*PAGE EXCERPT*

Foreign Exchange

We just recently got back from Chatel, France where we went skiing with our travel buddies from the UK and Amsterdam.  Good travel buddies are hard to find.  Being good friends with a person does not automatically make them a good travel companion. In fact, many a good friendships are ruined over vacation incompatibilities. So when you do find that special person or persons with whom you can successfully seek out adventure without too much additional drama, you make sure to nurture that relationship and put it to good use time after time.

We have tested our travel relationship with Andy and Lis (from South of London) and Niels and Minna (from Amsterdam) over the years by exploring multiple cities in the US and Europe.  Dean can be credited with cultivating these relationships after he lived in Amsterdam for 6 months during college.  I always had a bit of the travel bug, but got it full fledged after attending each couple’s wedding in their home countries. Then, we went to Florence, Italy and Javea, Spain. We missed a very good trip to South Africa when we first moved to Austin but enjoyed the couples visiting us as we moved from state to state before settling here. Recently, we have taken two ski trips to the French Alps. The first to Samoens in 2009 and this trip to Chatel.

*SET TASKS*
(a) How would you condense the paragraph of the travel-buddies post that begins "We have tested our travel relationship" into a short bulleted list that keeps its main facts?
(b) In the records, swap "Professional" for "Enterprise" in the lines starting with the line containing "Given: Select Start" and going on through the line containing "Looking at the screenshot, I should [x=738, y=273].", and give back only those lines with everything else unchanged.
The text above and the records that come after it are unrelated.

*SUPPLIED RECORDS*
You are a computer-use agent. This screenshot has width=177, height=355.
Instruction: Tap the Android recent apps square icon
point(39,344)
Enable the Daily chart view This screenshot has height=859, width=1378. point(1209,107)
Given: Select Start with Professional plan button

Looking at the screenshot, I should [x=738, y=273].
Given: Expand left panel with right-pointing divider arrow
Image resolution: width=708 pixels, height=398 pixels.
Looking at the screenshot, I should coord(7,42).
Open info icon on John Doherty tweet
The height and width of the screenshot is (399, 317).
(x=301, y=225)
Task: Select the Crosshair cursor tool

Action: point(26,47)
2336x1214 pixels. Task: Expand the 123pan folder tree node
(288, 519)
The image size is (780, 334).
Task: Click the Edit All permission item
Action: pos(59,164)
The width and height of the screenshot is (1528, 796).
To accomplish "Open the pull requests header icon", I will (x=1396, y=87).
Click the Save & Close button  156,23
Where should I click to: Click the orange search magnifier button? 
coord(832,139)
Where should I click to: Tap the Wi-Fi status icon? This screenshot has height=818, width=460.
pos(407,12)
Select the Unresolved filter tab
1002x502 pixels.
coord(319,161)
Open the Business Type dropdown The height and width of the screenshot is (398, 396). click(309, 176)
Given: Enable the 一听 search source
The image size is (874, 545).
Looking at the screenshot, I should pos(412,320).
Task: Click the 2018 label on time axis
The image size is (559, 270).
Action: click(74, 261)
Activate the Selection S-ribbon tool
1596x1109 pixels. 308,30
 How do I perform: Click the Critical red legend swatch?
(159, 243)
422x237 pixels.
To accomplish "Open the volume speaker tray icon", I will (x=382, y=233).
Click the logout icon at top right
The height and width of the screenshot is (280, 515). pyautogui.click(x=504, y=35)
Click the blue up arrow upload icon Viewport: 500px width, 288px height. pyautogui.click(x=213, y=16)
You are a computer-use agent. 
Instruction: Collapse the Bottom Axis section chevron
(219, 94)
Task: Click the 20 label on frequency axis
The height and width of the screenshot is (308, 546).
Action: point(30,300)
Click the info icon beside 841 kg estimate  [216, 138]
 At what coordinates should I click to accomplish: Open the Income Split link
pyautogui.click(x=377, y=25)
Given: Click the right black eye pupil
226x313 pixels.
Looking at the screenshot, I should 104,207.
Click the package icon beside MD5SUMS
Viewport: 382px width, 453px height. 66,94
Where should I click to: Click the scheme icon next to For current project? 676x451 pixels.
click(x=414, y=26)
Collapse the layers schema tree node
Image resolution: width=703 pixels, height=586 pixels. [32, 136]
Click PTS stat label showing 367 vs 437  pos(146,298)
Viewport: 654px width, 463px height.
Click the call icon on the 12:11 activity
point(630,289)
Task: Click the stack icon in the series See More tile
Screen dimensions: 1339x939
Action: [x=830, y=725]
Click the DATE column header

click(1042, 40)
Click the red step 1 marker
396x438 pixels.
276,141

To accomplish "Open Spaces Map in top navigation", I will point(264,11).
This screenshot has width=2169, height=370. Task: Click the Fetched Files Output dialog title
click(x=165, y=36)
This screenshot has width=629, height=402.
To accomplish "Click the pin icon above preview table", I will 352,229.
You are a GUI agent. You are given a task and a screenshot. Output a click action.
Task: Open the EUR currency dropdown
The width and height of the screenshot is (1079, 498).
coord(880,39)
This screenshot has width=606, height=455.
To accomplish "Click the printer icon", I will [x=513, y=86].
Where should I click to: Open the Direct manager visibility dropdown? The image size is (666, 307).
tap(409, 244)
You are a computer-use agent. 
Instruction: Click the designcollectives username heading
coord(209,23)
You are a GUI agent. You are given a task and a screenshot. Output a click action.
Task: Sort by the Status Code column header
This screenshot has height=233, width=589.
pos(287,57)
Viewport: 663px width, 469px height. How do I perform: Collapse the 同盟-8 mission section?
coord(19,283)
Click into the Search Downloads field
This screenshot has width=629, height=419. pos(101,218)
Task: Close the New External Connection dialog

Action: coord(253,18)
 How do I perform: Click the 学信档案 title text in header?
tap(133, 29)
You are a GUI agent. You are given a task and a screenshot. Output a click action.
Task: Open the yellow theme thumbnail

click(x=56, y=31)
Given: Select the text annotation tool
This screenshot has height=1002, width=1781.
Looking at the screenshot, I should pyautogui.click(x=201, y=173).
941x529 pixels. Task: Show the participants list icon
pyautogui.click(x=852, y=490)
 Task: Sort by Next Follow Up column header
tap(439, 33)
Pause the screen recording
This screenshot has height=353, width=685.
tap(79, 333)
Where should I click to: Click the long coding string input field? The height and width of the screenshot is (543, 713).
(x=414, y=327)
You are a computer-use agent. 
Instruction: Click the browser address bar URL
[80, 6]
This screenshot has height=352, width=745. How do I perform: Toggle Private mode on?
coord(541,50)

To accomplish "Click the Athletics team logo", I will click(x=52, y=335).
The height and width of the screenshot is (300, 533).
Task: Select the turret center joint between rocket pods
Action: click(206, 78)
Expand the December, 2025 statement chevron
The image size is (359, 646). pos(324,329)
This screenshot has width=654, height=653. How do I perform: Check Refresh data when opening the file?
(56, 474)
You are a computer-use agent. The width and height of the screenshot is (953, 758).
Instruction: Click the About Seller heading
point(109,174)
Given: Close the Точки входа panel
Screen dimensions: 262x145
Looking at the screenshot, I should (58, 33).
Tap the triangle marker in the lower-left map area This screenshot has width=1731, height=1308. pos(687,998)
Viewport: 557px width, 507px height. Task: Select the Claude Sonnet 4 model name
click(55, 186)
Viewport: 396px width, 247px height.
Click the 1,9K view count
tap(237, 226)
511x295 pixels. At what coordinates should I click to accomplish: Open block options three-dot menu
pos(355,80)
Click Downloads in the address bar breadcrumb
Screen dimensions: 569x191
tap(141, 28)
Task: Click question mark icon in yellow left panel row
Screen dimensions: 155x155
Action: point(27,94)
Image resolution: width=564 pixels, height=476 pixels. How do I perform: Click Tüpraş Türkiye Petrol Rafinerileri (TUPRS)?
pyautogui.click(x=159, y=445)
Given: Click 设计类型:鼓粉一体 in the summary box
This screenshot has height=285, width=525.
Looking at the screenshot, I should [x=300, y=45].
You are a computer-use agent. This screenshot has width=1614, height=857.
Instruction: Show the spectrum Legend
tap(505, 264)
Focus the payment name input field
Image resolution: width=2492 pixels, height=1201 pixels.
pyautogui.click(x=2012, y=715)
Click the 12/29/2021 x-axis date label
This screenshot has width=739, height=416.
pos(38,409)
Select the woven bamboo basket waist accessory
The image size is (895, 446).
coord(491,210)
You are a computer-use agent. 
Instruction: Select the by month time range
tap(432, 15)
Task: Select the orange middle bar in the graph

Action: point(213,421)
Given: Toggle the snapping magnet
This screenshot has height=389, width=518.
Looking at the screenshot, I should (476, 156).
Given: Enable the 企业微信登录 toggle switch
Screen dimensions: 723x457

*FULL ANSWERS*
(a)
- The travel relationship with Andy and Lis (from South of London) and Niels and Minna (from Amsterdam) has been tested over years of exploring cities in the US and Europe.
- Dean built these friendships after living in Amsterdam for 6 months during college.
- The writer's travel bug became full-fledged after attending each couple's wedding in their home countries.
- Later trips went to Florence, Italy, and Javea, Spain.
- A trip to South Africa was missed after the move to Austin, but the couples visited during moves from state to state.
- Two recent ski trips went to the French Alps: Samoens in 2009 and now Chatel.

(b)
Given: Select Start with Enterprise plan button

Looking at the screenshot, I should [x=738, y=273].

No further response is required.